COMMENT
Antibiotics are medicines that kill bacteria but many bacteria have mutated to become resistant to antibiotics making it harder to treat infections. This means that many ailments that would previously have been simple to treat are now potentially fatal. As the most dangerous drug-resistant bacteria threaten us all, new hope has come in the form of an artificial intelligence system inspired by a classic science-fiction movie.
Bacterial resistance to antibiotics means that more than 700,000 people around the world die each year from infections that could previously have been treated. The outlook looks bleaker when data shows that the discovery and regulatory approval of new antibiotics has slowed over the last few decades.
A new discovery published in the journal Cell could change that by using the power of artificial intelligence to help scientists rethink their fight with bacteria.

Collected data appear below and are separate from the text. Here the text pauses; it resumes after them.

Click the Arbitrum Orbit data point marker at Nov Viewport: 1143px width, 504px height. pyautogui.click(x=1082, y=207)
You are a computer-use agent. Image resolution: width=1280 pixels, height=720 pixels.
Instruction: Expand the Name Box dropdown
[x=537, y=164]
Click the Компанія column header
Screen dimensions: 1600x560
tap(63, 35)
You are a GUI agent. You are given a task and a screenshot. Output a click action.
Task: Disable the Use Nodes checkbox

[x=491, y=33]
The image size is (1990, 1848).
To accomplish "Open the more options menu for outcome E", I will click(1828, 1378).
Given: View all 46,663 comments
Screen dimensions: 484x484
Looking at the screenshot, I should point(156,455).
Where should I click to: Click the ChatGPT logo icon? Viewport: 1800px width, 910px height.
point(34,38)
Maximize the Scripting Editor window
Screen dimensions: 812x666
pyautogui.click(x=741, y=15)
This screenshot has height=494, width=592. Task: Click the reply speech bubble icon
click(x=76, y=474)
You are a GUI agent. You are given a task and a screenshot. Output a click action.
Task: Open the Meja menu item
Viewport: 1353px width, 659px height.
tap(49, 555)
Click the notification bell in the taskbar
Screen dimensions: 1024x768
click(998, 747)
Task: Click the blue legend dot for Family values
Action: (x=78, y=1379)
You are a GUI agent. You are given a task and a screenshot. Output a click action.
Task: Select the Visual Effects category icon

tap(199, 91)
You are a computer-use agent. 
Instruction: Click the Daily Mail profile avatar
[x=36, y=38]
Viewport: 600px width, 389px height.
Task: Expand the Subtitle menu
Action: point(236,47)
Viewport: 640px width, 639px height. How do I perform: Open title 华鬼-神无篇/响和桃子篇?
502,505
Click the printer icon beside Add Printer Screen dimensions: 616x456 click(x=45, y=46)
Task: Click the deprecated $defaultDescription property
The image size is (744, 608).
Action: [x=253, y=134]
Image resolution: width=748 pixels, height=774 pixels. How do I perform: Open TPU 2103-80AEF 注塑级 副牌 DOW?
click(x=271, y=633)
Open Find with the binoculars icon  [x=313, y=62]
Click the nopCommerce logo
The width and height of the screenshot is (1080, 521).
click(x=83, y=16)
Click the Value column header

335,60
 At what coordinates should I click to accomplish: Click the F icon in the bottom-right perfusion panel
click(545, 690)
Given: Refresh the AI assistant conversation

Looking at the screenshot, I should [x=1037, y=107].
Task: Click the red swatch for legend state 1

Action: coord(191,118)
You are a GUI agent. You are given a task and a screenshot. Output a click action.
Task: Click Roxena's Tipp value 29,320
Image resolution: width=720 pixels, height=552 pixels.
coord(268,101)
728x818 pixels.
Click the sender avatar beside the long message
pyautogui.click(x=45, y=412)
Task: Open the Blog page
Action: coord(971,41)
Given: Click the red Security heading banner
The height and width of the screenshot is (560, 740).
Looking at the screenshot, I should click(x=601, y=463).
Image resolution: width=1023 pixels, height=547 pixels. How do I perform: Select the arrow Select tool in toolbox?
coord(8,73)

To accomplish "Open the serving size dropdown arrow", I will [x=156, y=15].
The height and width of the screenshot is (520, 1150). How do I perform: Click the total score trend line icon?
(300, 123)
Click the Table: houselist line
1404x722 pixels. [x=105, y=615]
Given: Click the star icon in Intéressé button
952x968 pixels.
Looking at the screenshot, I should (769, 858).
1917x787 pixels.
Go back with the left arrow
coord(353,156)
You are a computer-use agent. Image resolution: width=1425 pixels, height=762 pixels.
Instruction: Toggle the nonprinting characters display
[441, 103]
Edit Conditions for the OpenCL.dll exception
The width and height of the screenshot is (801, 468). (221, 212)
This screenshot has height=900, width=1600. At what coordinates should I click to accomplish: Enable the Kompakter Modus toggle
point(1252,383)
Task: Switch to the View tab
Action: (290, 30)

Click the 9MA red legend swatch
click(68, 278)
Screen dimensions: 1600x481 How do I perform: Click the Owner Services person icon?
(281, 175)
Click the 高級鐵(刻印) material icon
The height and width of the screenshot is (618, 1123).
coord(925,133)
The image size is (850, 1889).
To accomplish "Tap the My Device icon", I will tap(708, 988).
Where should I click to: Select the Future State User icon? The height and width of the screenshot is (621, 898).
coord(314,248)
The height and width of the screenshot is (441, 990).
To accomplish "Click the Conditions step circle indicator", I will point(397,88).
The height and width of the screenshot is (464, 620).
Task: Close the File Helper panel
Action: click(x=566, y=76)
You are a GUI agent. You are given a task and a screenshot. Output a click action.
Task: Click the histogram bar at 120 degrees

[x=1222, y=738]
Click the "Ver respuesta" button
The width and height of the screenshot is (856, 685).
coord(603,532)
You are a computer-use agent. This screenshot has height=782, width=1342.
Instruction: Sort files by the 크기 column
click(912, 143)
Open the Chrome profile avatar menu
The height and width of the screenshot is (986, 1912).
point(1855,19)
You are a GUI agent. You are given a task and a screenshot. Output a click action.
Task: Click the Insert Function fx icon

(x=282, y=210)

The researchers trained an artificial intelligence system to learn like a baby human brain would using something called a deep neural network. To do this they taught a computer algorithm the properties of molecules atom by atom in the same way that we would teach a child to learn words after teaching them individual letters. As the algorithm added more molecules to its brain it started to be able to predict how these molecules might interact with others. Previously, new antibiotics have been developed by modifying what we already know about current drugs and building on this. This new artificial intelligence system is unique as it has zero assumptions about previously created drugs so is not limited to patterns that have already been defined by humans.